→ **Ejercicio planteado 1**:
Indica si cada afirmación concuerda con el texto sobre filosofía y formación humana, y justifica cada respuesta con sí o no y las palabras decisivas del texto citadas textualmente: (a) la filosofía tomó plena conciencia de la maleabilidad humana cuando esta entró en crisis con la sofística y una polis en decadencia; (b) la formación del ser humano nunca puede convertirse en una deformación; (c) el demagogo y el publicista olvidan que somos una libertad capaz de transformarnos.
→ **Ejercicio planteado 2**:
Extrae del texto sobre filosofía y formación humana el pasaje que comienza en las palabras «Lo que manifestó» y termina después de «la enseñanza formal.», copiándolo sin cambios.

Como se ve, la naturaleza humana comenzó a despertar para la filosofía una inquietud de alcances insospechados: a diferencia de todos los demás seres, en el ser humano radica, como constituyente de su forma de ser, de su naturaleza, la posibilidad de incremento, de ensanchamiento de la existencia, es decir, de generar y regenerar la vida a cada momento. 

El filósofo atinó con el enigma de la metamorfosis humana, que convirtió en el problema fundamental de una radical responsabilidad sobre la vida. 

La universalidad de la filosofía fue y sigue siendo, en este sentido, la posibilidad que se abre a todos para responder a la pregunta de cómo se ha de vivir. 

Así, hemos llegado a percatarnos que nosotros, tan ampliamente expuestos a la influencias de la vida, del mundo, de la cultura, somos una materia sutil, pero, también, somos, por consecuencia, esta fragilidad. 

La exposición de los otros nos afecta, y esa exposición, cuando adquiere las formas de vida tan reguladas por la comunidad en sus instituciones sociales y culturales puede ser un problema cuando se escapa, como en nuestros días, a la indagación y ordenación racional de cada quien en aquel asunto del bien vivir. 

La filosofía, este afán de saber, llegó a la plena consciencia de la maleabilidad y al problema de la transformación humana cuando éstas entraron por primera vez en crisis con la sofística y con una polis en decadencia, sometidas en sus educativas direcciones racionales y vitales por la amenidad del teatro y la deslumbrante parafernalia del afán de poder de la retórica. 

Lo que manifestó la naturaleza humana y lo que entendió la filosofía fue que la formación del ser humano puede ser, asimismo, una deformación sistemática por parte del aparato educativo que se desarrolla en el ambiente comunitario y en la enseñanza formal. 

En otras palabras: la acción de la existencia puede ser también la dispersión de los afanes por ser mejor, la falta de asideros vitales firmes, la ausencia de finalidades y de expectativas por las excelencias de la vida. 

Yo no sé qué opinen ustedes, pero cada vez que detenemos nuestra atención, que nos atenemos con objetividad, o con la sabiduría vital que se sazona con los días, hay algo que no deja de causar un asombro que parece nuevo, pero que es tan antiguo y presente como la filosofía misma: somos la libertad que se manifiesta con sus actos en la capacidad de transformarnos. 

Esto, que a veces puede uno olvidar cuando abre los ojos por la mañana y piensa en el trabajo, en el escondite de los zapatos que no se dejan encontrar, en la cita de la tarde; en fin, esto que casi todos olvidamos, a no ser porque lo tienen bien presente el demagogo, el publicista y charlatán educativo, esto, digo, no lo puede olvidar la filosofía cuando se aboca a la reflexión educativa en el orden fundamental del saber pedagógico.

→ **Material extraído**:
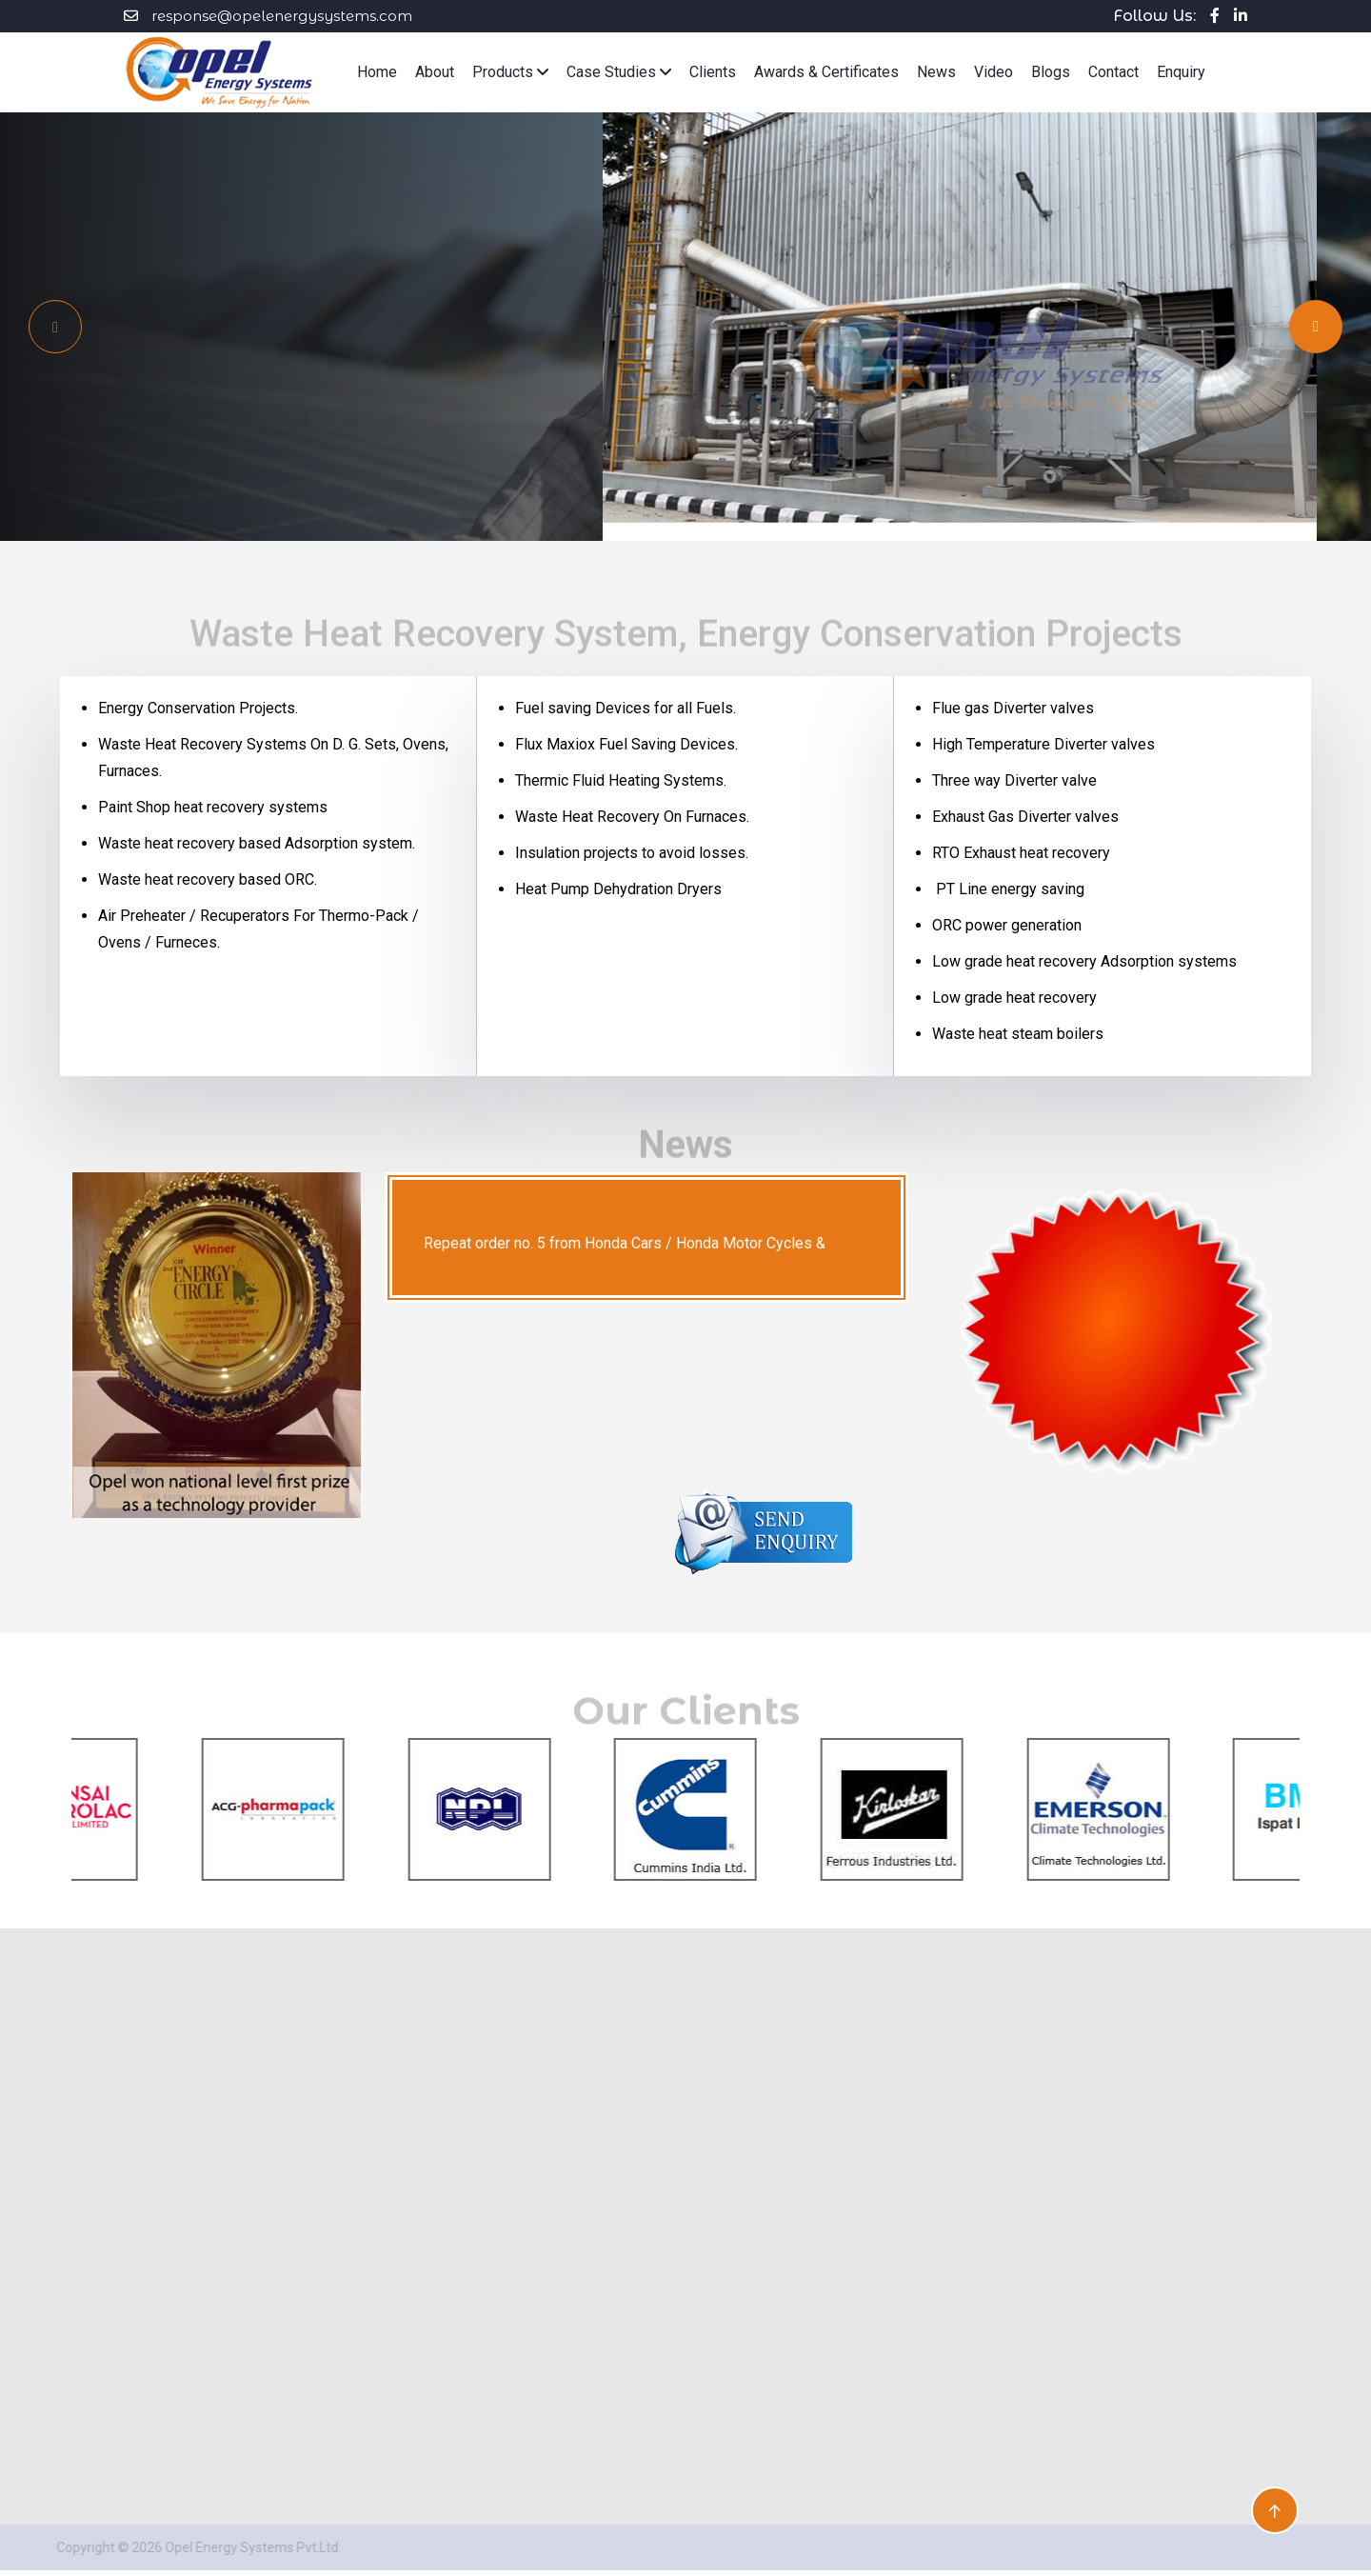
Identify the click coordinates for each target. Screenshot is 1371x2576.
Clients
...
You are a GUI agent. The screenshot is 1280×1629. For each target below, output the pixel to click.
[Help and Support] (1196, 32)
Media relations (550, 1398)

→ **Respuesta correcta 1**:
(a) Sí: «llegó a la plena consciencia de la maleabilidad y al problema de la transformación humana cuando éstas entraron por primera vez en crisis con la sofística y con una polis en decadencia».
(b) No: «la formación del ser humano puede ser, asimismo, una deformación sistemática por parte del aparato educativo».
(c) No: «lo tienen bien presente el demagogo, el publicista y charlatán educativo».

→ **Respuesta correcta 2**:
Lo que manifestó la naturaleza humana y lo que entendió la filosofía fue que la formación del ser humano puede ser, asimismo, una deformación sistemática por parte del aparato educativo que se desarrolla en el ambiente comunitario y en la enseñanza formal.